Exercise: Using the entries that follow, give the number of lines containing the string "with". Write nothing besides that number.

The input:
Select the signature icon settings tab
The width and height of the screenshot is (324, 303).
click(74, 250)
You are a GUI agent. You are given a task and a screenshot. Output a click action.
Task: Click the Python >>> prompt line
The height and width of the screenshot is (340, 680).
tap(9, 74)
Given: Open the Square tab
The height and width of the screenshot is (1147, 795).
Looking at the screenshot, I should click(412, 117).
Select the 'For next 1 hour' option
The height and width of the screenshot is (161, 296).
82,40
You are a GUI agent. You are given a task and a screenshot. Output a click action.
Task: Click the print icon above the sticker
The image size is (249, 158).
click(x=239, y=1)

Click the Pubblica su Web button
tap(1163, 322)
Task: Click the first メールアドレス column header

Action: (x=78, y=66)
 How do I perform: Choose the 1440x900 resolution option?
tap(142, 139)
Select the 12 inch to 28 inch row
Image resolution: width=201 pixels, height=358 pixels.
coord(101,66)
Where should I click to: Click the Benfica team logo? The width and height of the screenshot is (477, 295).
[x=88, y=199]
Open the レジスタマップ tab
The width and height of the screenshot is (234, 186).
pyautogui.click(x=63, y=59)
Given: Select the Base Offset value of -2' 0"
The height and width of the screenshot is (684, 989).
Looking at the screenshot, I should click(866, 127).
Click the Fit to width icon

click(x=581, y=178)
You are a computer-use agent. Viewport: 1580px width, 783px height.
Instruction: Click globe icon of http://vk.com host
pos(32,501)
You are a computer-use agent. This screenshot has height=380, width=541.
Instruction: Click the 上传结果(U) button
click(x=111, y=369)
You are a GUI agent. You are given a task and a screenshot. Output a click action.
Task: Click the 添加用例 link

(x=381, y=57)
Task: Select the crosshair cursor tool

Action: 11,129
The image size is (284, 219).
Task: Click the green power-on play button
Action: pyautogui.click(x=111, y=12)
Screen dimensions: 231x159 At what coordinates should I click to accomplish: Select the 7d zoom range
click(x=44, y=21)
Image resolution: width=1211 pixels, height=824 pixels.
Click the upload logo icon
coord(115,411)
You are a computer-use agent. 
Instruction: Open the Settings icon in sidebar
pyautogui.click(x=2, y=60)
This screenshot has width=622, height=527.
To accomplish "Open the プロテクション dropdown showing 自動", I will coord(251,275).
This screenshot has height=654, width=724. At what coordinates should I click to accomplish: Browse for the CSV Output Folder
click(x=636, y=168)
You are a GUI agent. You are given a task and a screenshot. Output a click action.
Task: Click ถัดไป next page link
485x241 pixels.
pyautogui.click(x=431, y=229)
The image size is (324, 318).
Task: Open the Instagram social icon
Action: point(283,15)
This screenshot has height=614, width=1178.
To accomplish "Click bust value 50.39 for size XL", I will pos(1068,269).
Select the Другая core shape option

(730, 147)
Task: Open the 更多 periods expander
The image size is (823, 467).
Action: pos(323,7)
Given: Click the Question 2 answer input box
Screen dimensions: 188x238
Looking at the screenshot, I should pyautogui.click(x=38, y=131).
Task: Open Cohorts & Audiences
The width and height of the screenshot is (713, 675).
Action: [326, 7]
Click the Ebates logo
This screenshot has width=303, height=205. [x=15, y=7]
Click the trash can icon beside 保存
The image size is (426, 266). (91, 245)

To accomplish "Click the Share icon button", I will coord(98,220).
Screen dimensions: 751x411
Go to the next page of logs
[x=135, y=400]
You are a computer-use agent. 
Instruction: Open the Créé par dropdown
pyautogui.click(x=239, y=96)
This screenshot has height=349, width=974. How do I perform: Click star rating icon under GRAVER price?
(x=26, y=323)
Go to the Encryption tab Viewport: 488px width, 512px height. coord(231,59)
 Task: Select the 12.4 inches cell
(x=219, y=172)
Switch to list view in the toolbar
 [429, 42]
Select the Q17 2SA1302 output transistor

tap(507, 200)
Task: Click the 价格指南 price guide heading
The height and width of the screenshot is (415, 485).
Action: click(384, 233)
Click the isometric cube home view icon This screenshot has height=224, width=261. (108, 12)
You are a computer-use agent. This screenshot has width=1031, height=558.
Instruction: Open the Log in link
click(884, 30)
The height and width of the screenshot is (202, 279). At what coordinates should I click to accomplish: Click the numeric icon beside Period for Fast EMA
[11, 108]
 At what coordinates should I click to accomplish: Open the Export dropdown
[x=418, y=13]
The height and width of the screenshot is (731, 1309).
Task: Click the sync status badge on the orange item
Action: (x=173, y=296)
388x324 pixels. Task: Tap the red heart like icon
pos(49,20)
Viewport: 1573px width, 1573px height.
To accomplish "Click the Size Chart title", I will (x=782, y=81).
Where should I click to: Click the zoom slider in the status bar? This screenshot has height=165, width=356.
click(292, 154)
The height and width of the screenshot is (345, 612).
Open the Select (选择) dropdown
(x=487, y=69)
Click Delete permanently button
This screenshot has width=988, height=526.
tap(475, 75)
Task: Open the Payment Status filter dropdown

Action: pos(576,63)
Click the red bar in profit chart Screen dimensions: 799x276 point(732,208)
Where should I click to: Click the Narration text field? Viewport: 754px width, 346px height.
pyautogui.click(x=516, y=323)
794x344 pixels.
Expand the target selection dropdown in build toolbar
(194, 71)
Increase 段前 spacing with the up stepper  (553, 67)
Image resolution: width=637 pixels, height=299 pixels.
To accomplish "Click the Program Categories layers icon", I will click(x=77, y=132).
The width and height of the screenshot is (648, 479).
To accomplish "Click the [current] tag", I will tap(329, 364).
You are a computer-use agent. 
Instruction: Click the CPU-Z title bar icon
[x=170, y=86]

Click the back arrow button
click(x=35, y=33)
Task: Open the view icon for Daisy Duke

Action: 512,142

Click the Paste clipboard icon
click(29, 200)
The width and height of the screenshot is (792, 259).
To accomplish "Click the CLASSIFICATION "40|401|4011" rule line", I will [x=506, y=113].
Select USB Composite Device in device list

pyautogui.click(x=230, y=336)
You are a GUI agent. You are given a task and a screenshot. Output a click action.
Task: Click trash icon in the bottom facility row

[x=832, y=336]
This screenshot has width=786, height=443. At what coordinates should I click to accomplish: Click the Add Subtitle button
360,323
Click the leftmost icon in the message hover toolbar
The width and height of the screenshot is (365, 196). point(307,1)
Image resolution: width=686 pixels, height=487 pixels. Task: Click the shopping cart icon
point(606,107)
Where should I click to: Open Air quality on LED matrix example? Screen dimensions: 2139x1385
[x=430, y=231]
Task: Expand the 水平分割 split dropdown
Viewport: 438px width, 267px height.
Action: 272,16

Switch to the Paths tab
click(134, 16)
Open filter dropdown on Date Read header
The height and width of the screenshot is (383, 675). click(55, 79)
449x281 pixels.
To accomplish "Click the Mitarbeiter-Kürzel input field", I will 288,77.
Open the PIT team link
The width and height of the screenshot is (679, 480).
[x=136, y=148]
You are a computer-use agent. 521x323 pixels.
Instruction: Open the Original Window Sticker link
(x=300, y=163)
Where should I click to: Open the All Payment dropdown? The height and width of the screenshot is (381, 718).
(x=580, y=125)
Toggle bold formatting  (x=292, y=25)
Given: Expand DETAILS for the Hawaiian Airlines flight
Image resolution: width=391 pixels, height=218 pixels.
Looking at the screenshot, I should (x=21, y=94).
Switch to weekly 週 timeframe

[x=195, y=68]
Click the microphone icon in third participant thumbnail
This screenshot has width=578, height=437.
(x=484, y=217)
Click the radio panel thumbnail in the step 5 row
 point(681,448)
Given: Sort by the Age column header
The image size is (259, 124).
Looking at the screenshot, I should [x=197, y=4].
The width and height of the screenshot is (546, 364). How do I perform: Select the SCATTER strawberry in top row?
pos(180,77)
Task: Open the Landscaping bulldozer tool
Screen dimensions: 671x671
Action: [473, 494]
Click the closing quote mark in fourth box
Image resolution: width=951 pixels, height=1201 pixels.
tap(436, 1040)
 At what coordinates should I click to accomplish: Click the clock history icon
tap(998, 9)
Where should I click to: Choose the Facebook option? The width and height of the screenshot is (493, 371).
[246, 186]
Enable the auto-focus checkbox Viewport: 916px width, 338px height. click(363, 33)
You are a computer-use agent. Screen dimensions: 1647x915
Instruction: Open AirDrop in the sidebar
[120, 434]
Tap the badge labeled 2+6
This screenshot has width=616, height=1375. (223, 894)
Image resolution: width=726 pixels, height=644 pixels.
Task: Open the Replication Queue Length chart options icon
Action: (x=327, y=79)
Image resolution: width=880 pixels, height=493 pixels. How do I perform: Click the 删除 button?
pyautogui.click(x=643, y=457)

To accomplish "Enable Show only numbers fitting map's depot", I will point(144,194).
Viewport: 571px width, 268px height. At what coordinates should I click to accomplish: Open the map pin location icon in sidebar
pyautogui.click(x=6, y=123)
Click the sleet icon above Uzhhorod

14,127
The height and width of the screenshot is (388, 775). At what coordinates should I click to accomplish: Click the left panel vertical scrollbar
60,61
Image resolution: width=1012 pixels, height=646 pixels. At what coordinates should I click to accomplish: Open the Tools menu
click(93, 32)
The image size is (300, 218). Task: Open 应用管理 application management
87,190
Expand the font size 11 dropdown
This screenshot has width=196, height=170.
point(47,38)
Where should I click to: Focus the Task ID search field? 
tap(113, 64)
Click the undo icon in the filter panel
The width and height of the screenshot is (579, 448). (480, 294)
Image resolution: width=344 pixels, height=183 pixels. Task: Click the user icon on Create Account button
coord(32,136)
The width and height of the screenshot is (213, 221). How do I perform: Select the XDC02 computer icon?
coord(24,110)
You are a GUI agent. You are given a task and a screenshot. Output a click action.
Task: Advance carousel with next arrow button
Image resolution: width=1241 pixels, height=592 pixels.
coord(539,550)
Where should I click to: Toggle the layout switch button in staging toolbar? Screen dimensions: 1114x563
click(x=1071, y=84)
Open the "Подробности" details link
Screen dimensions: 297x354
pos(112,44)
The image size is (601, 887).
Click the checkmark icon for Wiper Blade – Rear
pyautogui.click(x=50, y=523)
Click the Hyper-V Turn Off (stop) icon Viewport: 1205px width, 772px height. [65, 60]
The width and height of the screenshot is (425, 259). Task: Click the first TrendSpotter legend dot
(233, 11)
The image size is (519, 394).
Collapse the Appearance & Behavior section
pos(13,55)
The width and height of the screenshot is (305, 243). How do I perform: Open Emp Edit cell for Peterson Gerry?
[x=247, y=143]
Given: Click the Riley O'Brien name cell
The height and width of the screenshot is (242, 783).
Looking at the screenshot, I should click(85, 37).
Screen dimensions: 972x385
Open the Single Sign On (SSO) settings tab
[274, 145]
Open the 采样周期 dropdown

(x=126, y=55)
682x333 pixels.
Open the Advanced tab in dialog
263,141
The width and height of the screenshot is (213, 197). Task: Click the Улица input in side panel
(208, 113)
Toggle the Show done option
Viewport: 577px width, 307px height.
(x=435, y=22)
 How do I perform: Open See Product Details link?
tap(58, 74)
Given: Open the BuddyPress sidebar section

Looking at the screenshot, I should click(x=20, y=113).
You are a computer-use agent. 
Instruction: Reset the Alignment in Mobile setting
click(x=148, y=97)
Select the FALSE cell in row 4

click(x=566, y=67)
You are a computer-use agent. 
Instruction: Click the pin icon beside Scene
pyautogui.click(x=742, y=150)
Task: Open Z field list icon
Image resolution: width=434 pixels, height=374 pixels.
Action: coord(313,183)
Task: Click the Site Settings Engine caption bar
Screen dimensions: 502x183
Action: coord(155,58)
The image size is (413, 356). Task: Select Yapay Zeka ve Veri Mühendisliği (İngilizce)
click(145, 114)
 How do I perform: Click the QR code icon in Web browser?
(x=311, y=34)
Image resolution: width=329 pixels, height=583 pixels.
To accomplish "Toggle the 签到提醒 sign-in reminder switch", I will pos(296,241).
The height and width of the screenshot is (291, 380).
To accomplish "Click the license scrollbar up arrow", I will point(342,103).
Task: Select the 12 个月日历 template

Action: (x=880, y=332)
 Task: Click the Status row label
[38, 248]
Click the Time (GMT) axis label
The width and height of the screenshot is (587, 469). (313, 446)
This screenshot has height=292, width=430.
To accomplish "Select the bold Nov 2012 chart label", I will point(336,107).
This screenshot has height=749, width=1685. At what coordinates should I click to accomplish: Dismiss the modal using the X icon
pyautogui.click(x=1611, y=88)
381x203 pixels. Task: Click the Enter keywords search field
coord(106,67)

Answer to this task: 2